Additionally, we wanted to ensure the data search and visualization tools were sufficiently straightforward for students and community members to use, and that they accurately represented the occurrences of pertinent LGBTQ+-related terms. To test the tools, we pulled together a small group of researchers with knowledge of LGBTQ+ history who we expect will also derive some benefit from the data sets and tools themselves, for both teaching and research. Their feedback prompted us to review the accessibility of our dashboards, improve item-level metadata, and investigate how we can enable researchers to incorporate related data sets from other collections alongside our own. More on an improved dashboard in a later post!

Note: The pilot dashboard is available here: However, the link will work only if you are at UWM or connected via UWM VPN (as of May 2021).

Speech-to-Text Workflows and DeepSpeech

There are several parts to our project – all important and all intertwined.
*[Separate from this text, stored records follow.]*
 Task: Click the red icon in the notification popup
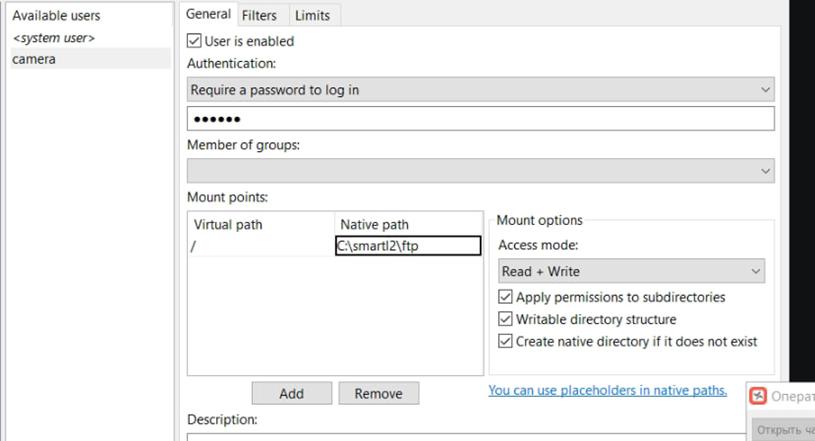759,396
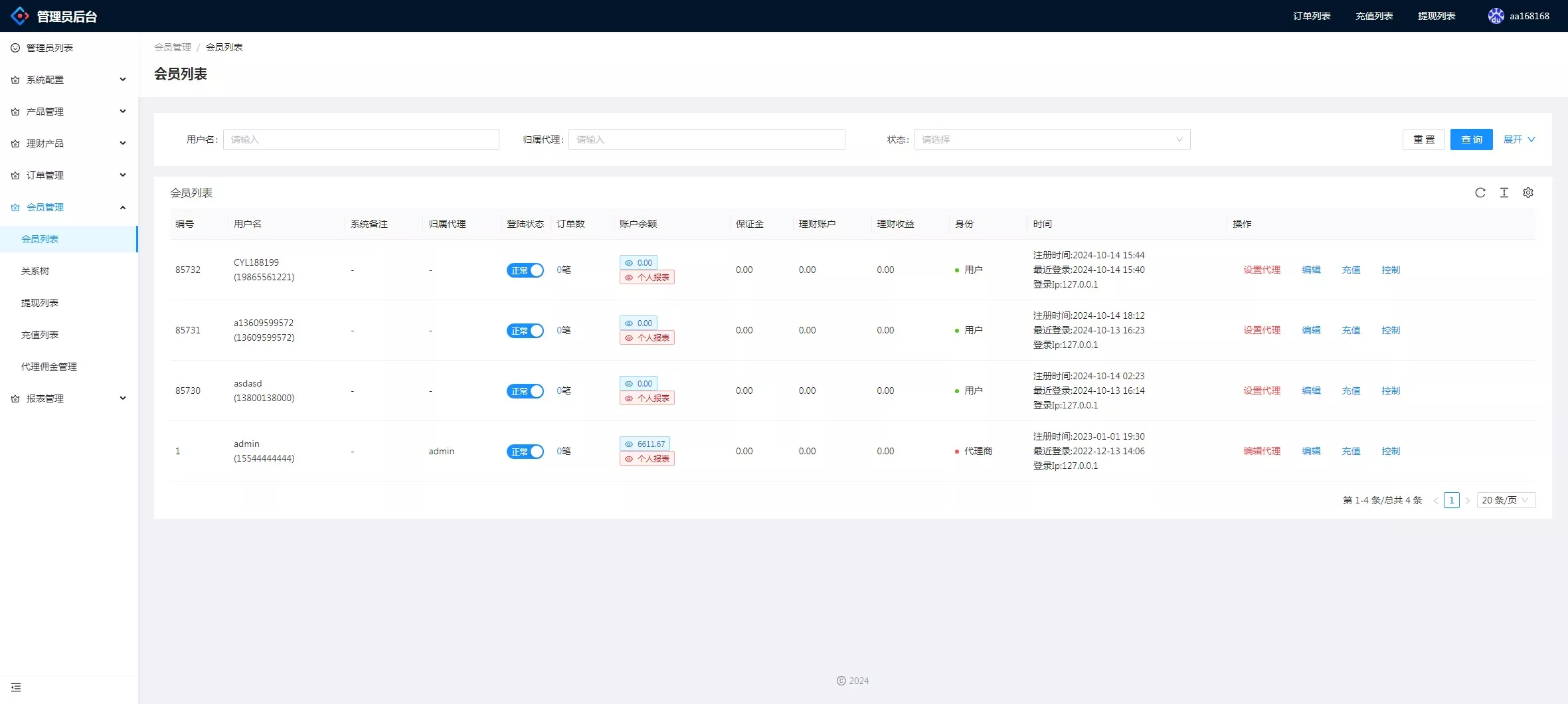Disable login status switch for asdasd

point(525,391)
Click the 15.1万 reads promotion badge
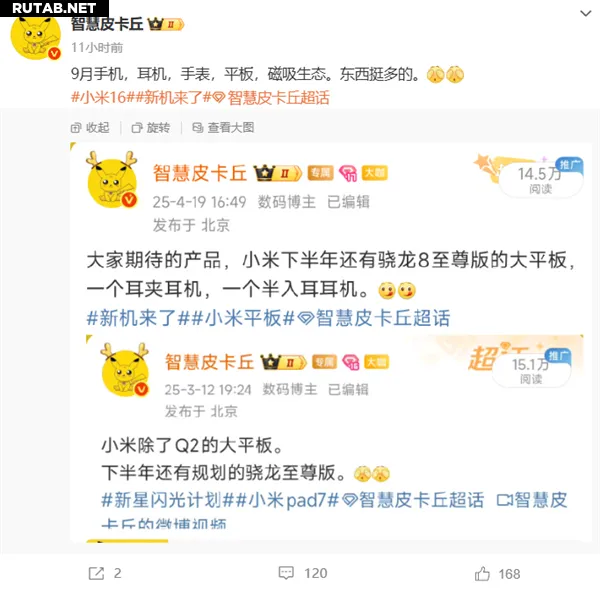 tap(532, 370)
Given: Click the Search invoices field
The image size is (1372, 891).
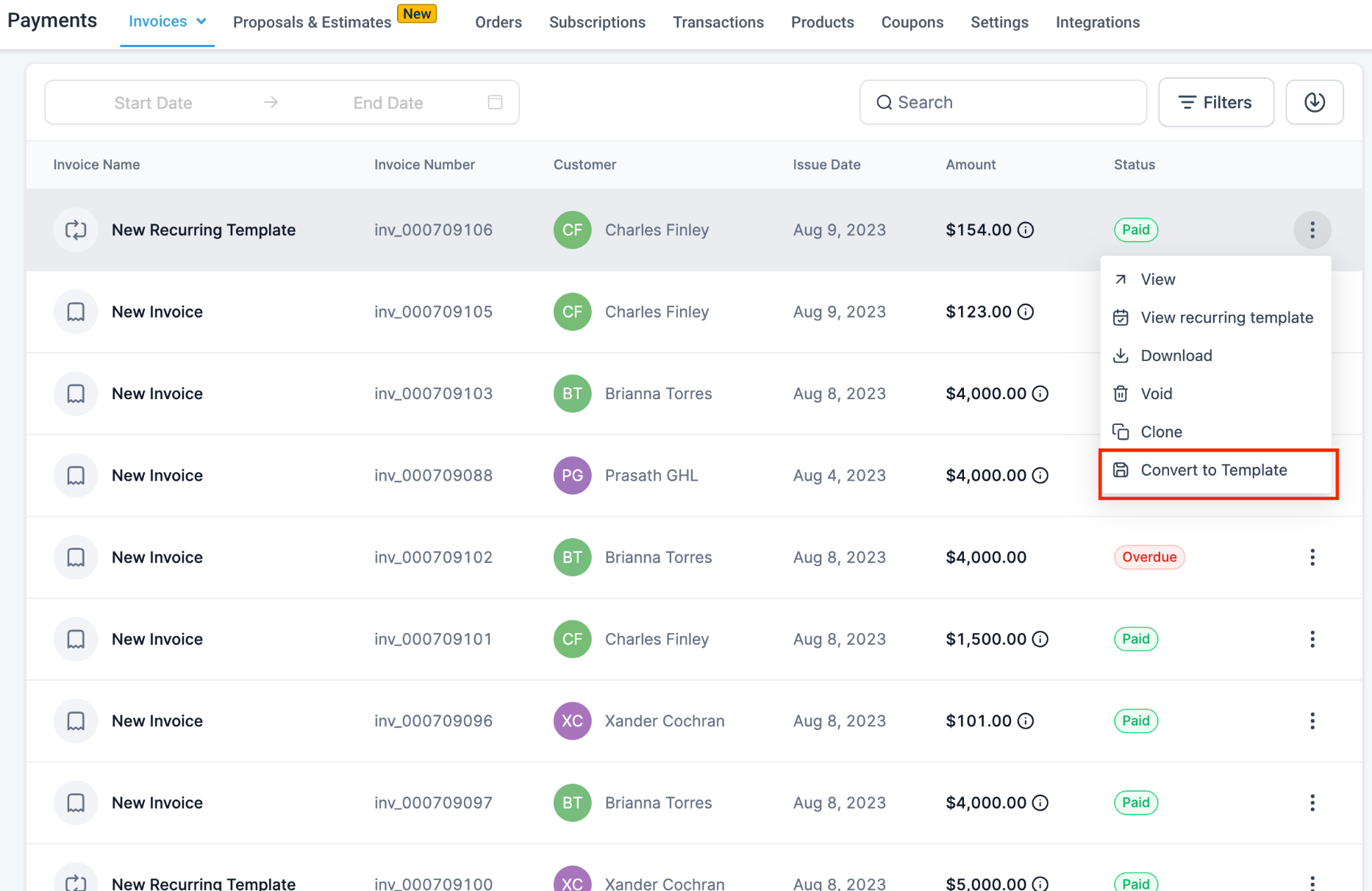Looking at the screenshot, I should [x=1003, y=102].
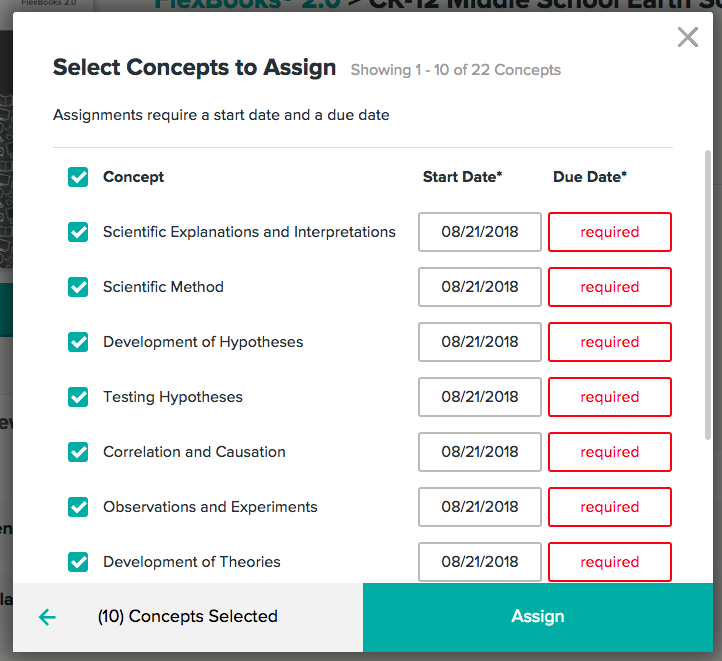Edit start date for Correlation and Causation

coord(480,452)
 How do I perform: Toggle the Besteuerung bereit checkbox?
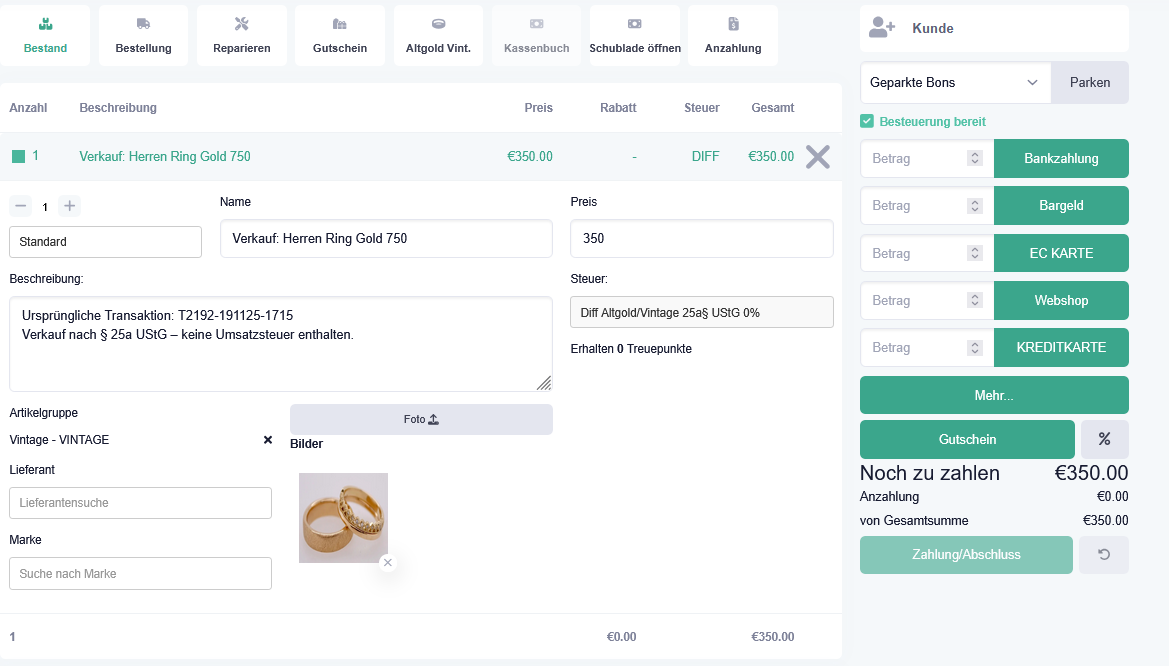pos(867,122)
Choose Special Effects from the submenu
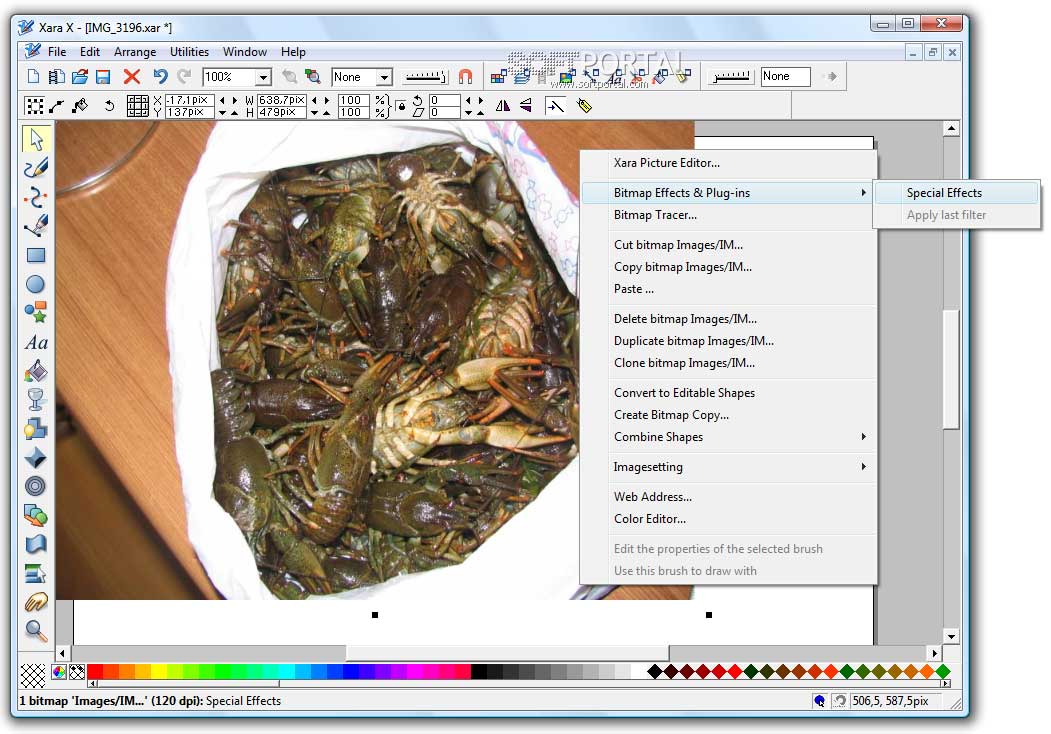The height and width of the screenshot is (734, 1051). [944, 193]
To help make sense of our updates, I’ll try to tag them according to their most prominent feature in terms of speech-to-text progress, community engagement, professional development, and LGBT collections. To kick things off – an update on how things have progressed and where things stand in our speech-to-text processes. The good news is we have made progress! And here’s how: 

Our goal is to extract meaningful text transcripts from the hundreds of hours of archival AV materials that are part of our LGBT collections in the UWM Archives. This includes oral history interviews, cable access shows dedicated to LGBT life in Milwaukee that debuted in the 1980s and 1990s, local radio programs from the same era, and news segments from Milwaukee’s local mainstream news media. It’s important that the text we extract is accurate enough to enable meaningful research. That means that language used by and about the LGBT community is especially important to capture accurately. In a later post we’ll talk more about the issues raised by use of terms that are considered outdated and even offensive – an extremely important topic when we are considering how to make these data sets and the archival materials themselves publicly accessible. For now, we’ll concentrate on getting the text out in the first place: 

The project is using a publicly licensed speech-to-text engine, Mozilla’s DeepSpeech. It is “pre-trained” using the Mozilla Common Voice dataset. The code is open, so the model can be further trained locally, to make up for deficits in the Common Voice dataset or to fine-tune (within reason) to a particular collection of AV. We’re using DeepSpeech for all of the above reasons, and in order to develop a model that will work especially effectively with the archival AV materials that exist across the LGBTQ+ collections in the UWM Archives.  

Throughout the summer, Dan Siercks worked with DeepSpeech to augment the model in order to raise our confidence that the transcripts would recognize expected language that the Milwaukee LGBTQ community might use to describe themselves and their experiences. Cary Costello, our Disciplinary Scholar and UWM’s Director of LGBT Studies, created a “terminology list” split into contemporary and historic LGBTQ+ terms, with each divided into tiers from most generic/mainstream to the most narrow used by specific subcommunities. 

Using a local test collection that included oral histories with human-created transcripts, Dan developed a script to identify terms from Cary’s list in our test collection transcripts. We then manually identified start-and-stop times (made even easier because these transcripts have been coded using OHMS) and dropped those criteria into a spreadsheet. Using Audacity, Dan was able to create a simple process to locate and “snip” those audio snippets from the recordings to create a test data set that emphasized the LGBTQ+ terms we want our model to more reliably identify. While this approach needs to be carefully calibrated in order to avoid overcorrecting the model, we have found that our data sets have improved accuracy. We believe this is due to the term-specific augmentation, having run multiple iterations of the model, and a significant improvement in the model itself following an upgrade that we recently implemented locally.